[Условие задачи]: Перескажите короче абзац фрагмента текста, который начинается словами «Большинство из более, чем 200 тыс. членов советов». Сохраните его основные факты.

[Фрагмент текста]:
☆ ☆ ☆

Большинство из более, чем 200 тыс. членов советов, избранных в 1950 г., никогда прежде не занимались подобной деятельностью и поэтому не имели никакого опыта. То же самое относилось и к другим категориям государственных служащих, представлявших новую бюрократию, а также и к военнослужащим, численность которых была увеличена до 200 тыс. человек (300 тыс. вместе с ВВС и АВХ). В войсках и в силовых структурах, где опыт старого офицерского корпуса переставал котироваться, ему на смену пришли советники из СССР. В гражданских сферах деятельности аналогичную роль помощников и старших друзей, способных дать «товарищеские советы», исполняли функционеры партийного аппарата, структура которого воспроизводила иерархию государственной администрации. Около 40 тыс. чело- /534/ век работали в партийных комитетах заводов, деревень, районов и комитатов. Комитеты возглавлялись секретарями, получавшими указания из центральных партийных органов и докладывавших о них соответствующим официальным лицам государственного аппарата.

☆ ☆ ☆

[Материал]:

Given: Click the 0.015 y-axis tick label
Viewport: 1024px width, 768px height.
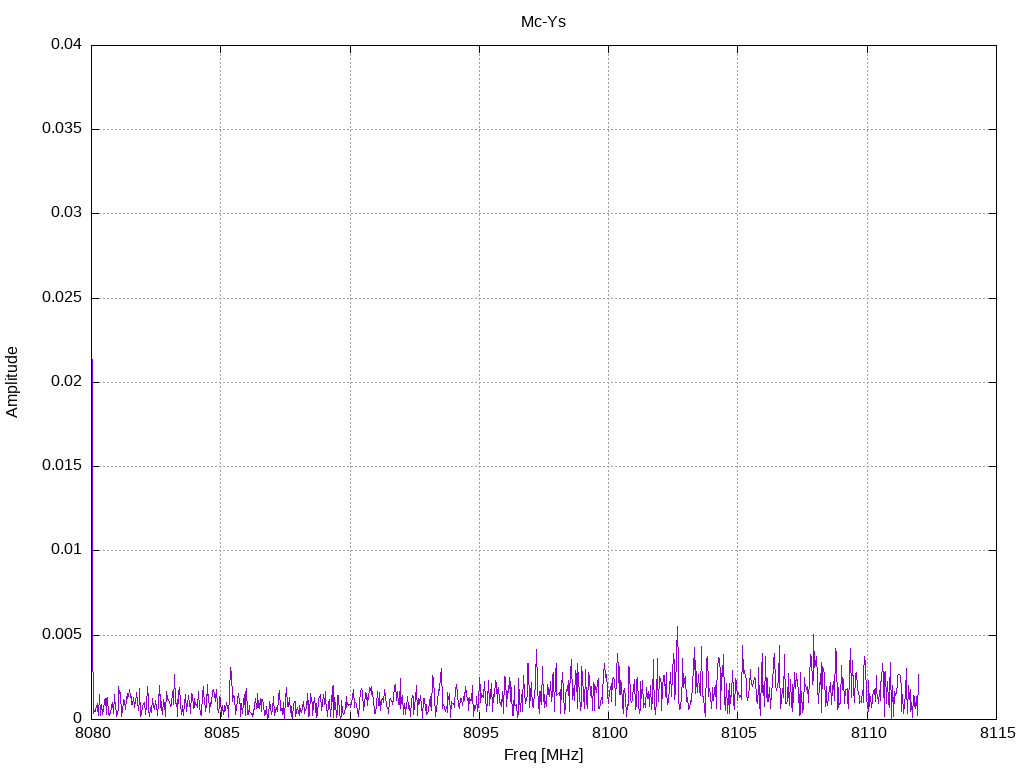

☆ ☆ ☆

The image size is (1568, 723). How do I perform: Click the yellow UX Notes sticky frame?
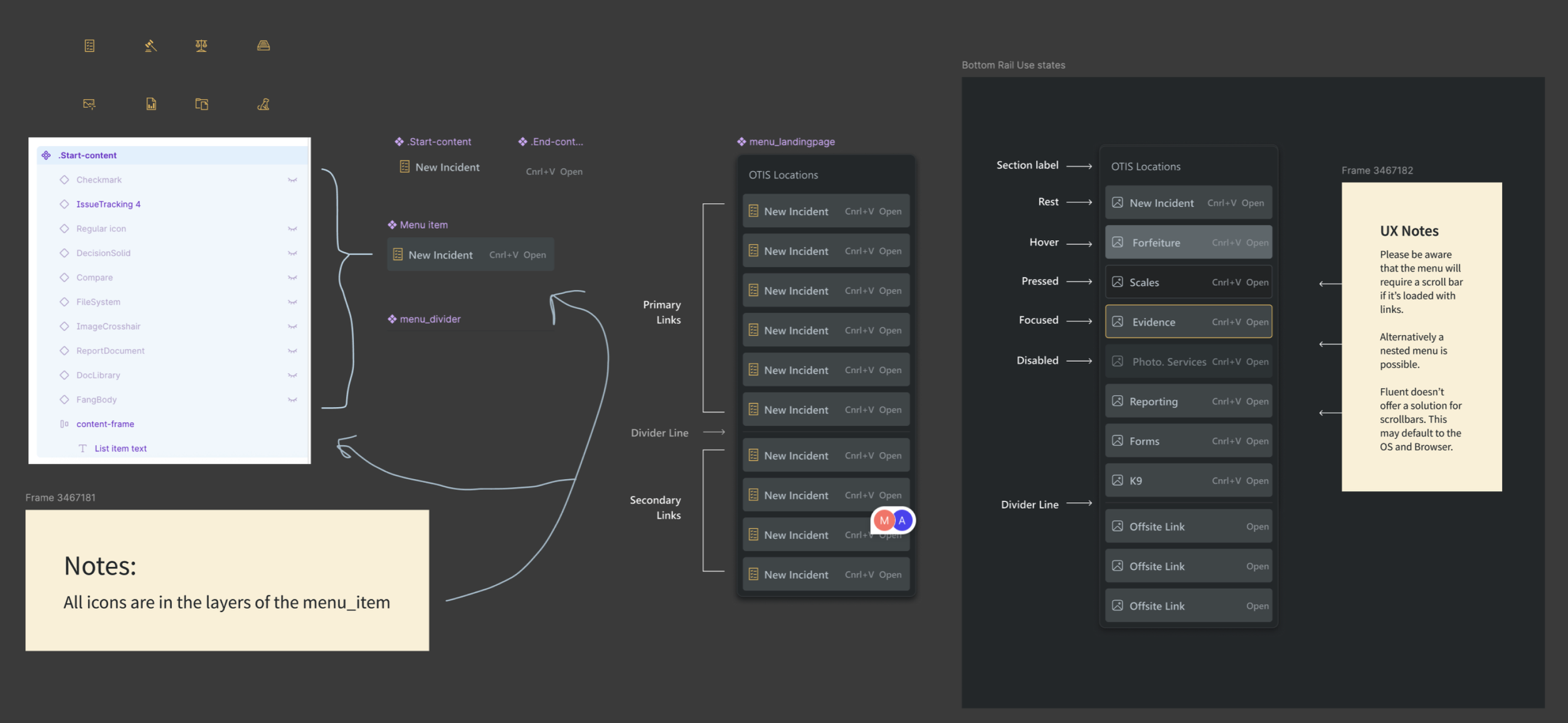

☆ ☆ ☆

[Выполненное задание]: Большинство из более чем 200 тыс. членов советов, избранных в 1950 г., не имели опыта такой работы. То же касалось других служащих новой бюрократии и военных. Численность армии довели до 200 тыс. человек, а вместе с ВВС и АВХ до 300 тыс. В войсках и силовых структурах опыт старого офицерского корпуса перестал цениться, и его место заняли советники из СССР. В гражданских сферах «товарищеские советы» давали функционеры партийного аппарата, устроенного по образцу иерархии государственной администрации. Около 40 тыс. человек работали в партийных комитетах заводов, деревень, районов и комитатов. Во главе комитетов стояли секретари. Они получали указания от центральных партийных органов и доводили их до официальных лиц государственного аппарата.